Extrayez en entier le texte sur le second tour entre Macron et Le Pen, mot pour mot et sans rien changer.

> [Extrait de page]:
::::::::
La question critique pour les jeunes mobilisés contre le second tour est de se tourner vers la classe ouvrière, contre la propagande réactionnaire des médias en faveur de Macron, pour mobiliser les travailleurs en lutte contre toute la classe dirigeante.

Afin de contenir la colère sociale et protéger l'avantage fragile de Macron contre le Pen, qui a pu néanmoins se hisser jusqu'à 40 pour cent dans les sondages, la presse déverse un torrent de propagande hypocrite pour traiter les opposants de gauche à Macron d'alliés du néo-fascisme. Libération a publié hier une lettre ouverte du journaliste Johan Hufnagel. Adressé à « mes ami.e.s de gauche qui ne voteront pas contre Le Pen le 7 mai », il a discuté puis ignoré la lutte des Whirlpool à Amiens, confrontés au danger d'une délocalisation de leur activité vers la Pologne.

« J’ai beau tourner le problème dans les tous sens, comprendre certaines réticences à voter pour un candidat soutenu par la droite, des grands patrons, des libéraux prêts à sacrifier les ouvriers de Whirlpool au nom d’un grand dessein radieux, je n’arrive pas à croire qu’au final, vous bouderez les urnes », écrit-il, avant de poursuivre : « Emmanuel Macron a, pour certains d’entre vous, le visage de l’adversaire, mais il n’est pas l’ennemi. C’est bien Marine Le Pen l’ennemie de la démocratie, de la République, l’alliée des racistes, des antisémites, des négationnistes, des groupuscules ultraviolents et homophobes ».
::::::::
> [Matériel source]:

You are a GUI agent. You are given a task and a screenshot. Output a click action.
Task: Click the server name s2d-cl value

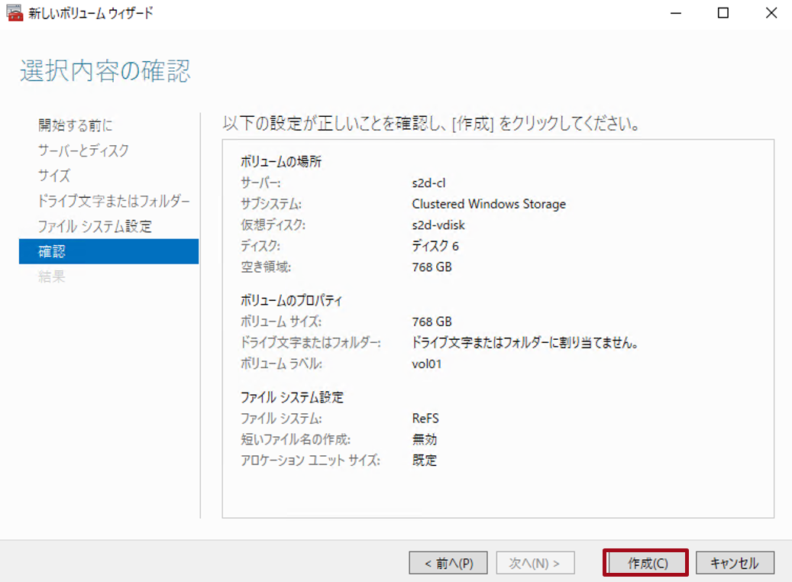tap(428, 183)
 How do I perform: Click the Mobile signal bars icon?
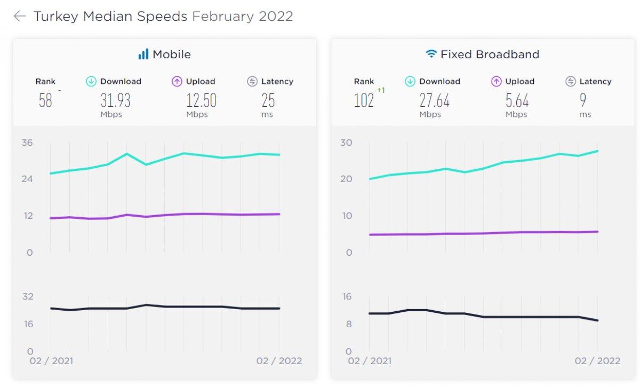[143, 54]
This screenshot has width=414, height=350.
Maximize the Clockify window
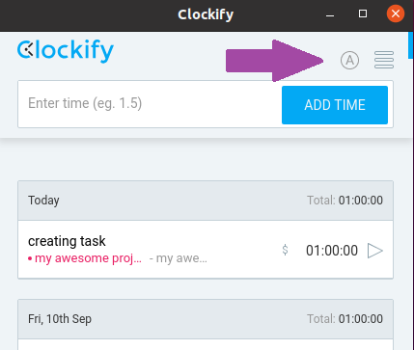coord(363,13)
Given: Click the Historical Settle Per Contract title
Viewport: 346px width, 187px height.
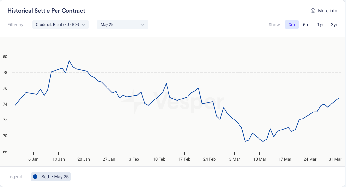Looking at the screenshot, I should click(46, 11).
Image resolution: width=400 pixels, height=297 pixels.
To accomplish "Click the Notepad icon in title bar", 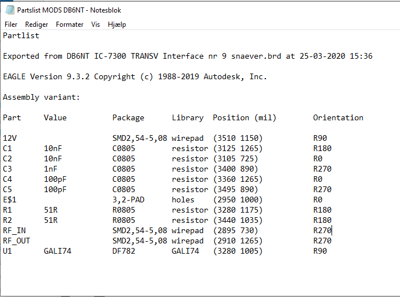I will (x=10, y=10).
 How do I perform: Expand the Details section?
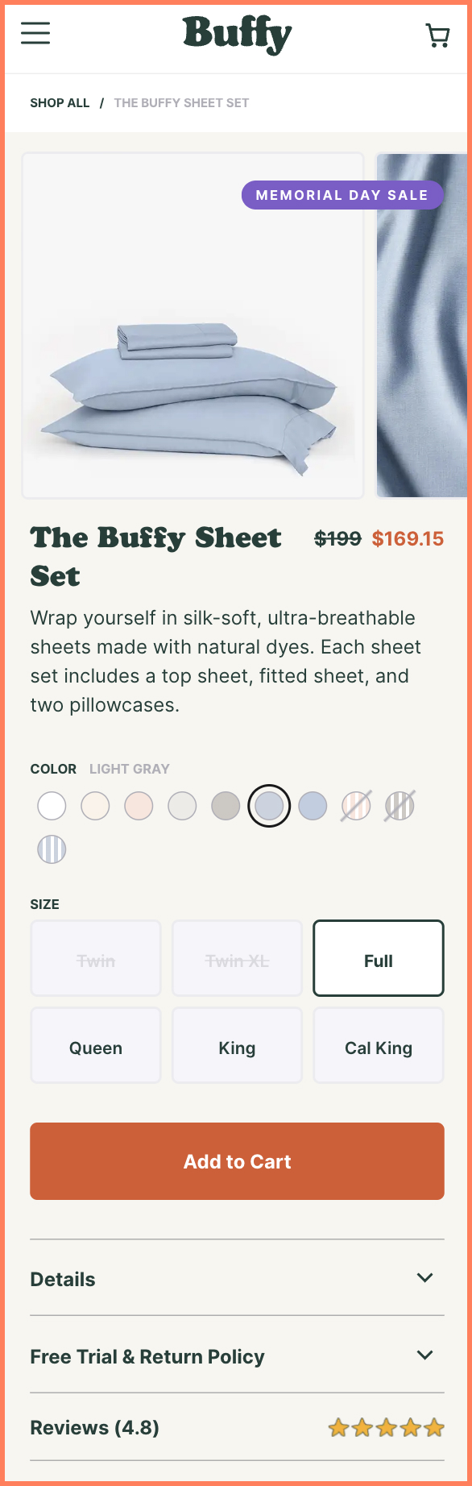(x=237, y=1279)
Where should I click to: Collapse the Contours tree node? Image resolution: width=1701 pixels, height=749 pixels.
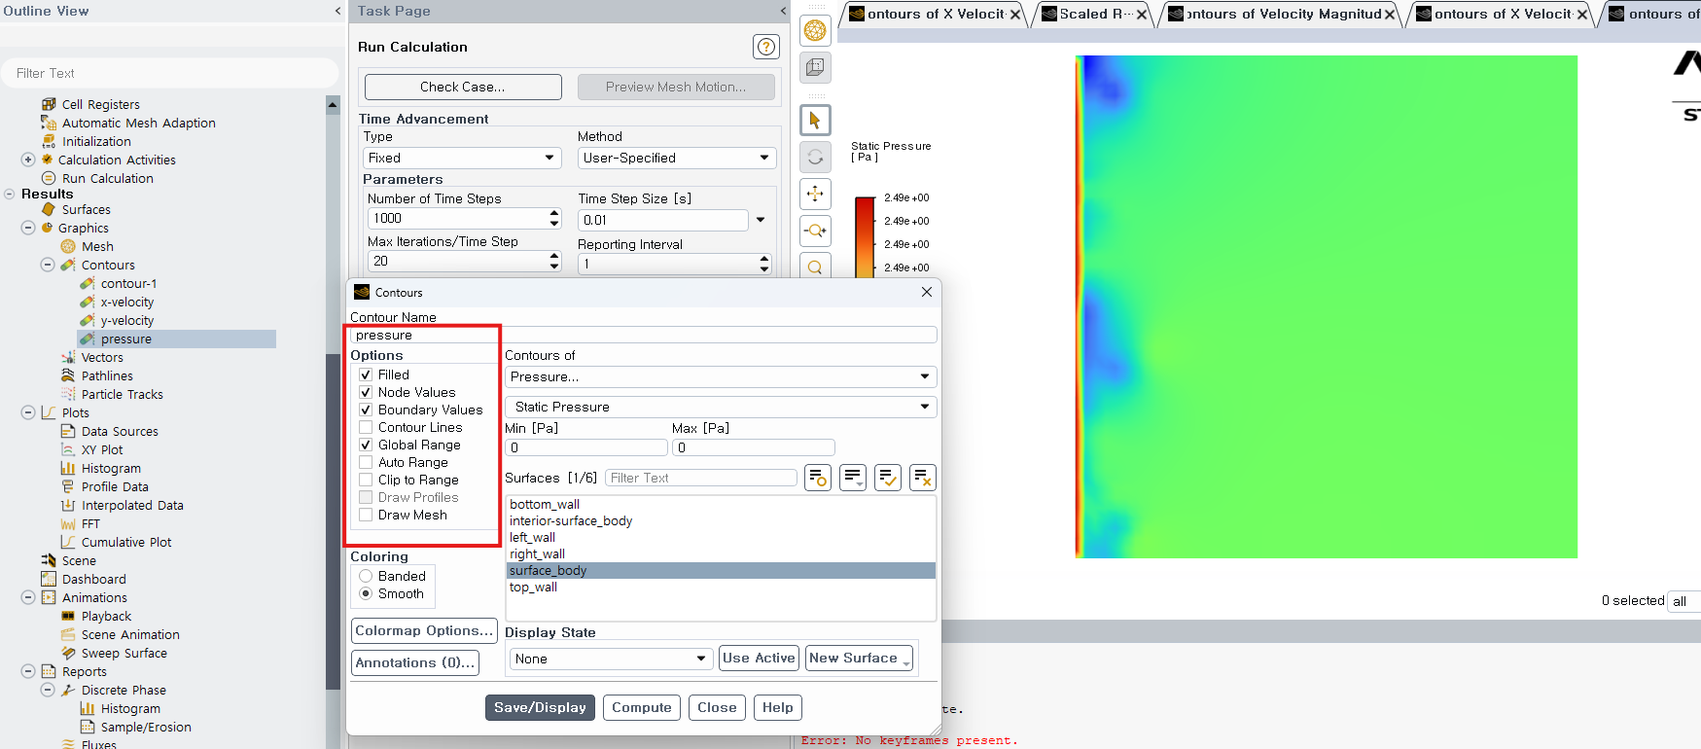pyautogui.click(x=48, y=265)
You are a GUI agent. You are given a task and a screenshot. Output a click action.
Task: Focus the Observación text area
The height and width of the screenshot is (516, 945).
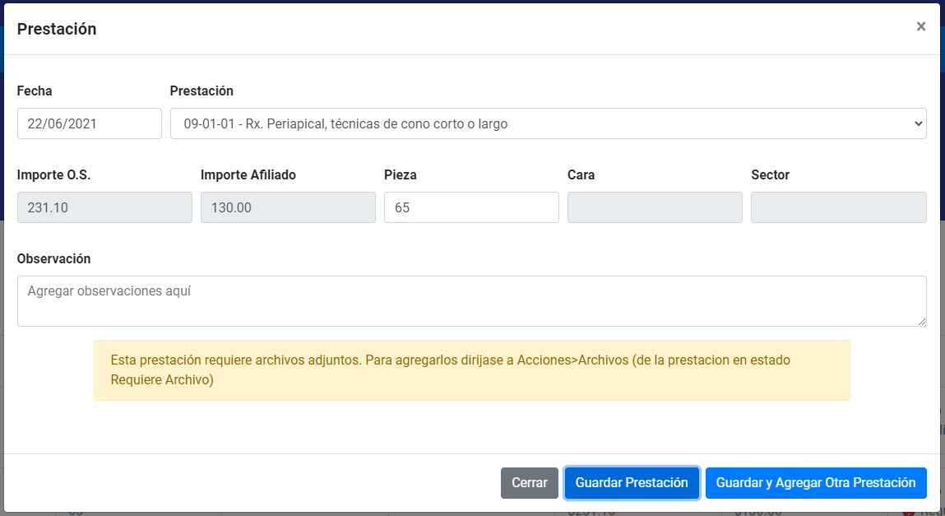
::::::::
> [Réponse attendue]:
La question critique pour les jeunes mobilisés contre le second tour est de se tourner vers la classe ouvrière, contre la propagande réactionnaire des médias en faveur de Macron, pour mobiliser les travailleurs en lutte contre toute la classe dirigeante.

Afin de contenir la colère sociale et protéger l'avantage fragile de Macron contre le Pen, qui a pu néanmoins se hisser jusqu'à 40 pour cent dans les sondages, la presse déverse un torrent de propagande hypocrite pour traiter les opposants de gauche à Macron d'alliés du néo-fascisme. Libération a publié hier une lettre ouverte du journaliste Johan Hufnagel. Adressé à « mes ami.e.s de gauche qui ne voteront pas contre Le Pen le 7 mai », il a discuté puis ignoré la lutte des Whirlpool à Amiens, confrontés au danger d'une délocalisation de leur activité vers la Pologne.

« J’ai beau tourner le problème dans les tous sens, comprendre certaines réticences à voter pour un candidat soutenu par la droite, des grands patrons, des libéraux prêts à sacrifier les ouvriers de Whirlpool au nom d’un grand dessein radieux, je n’arrive pas à croire qu’au final, vous bouderez les urnes », écrit-il, avant de poursuivre : « Emmanuel Macron a, pour certains d’entre vous, le visage de l’adversaire, mais il n’est pas l’ennemi. C’est bien Marine Le Pen l’ennemie de la démocratie, de la République, l’alliée des racistes, des antisémites, des négationnistes, des groupuscules ultraviolents et homophobes ».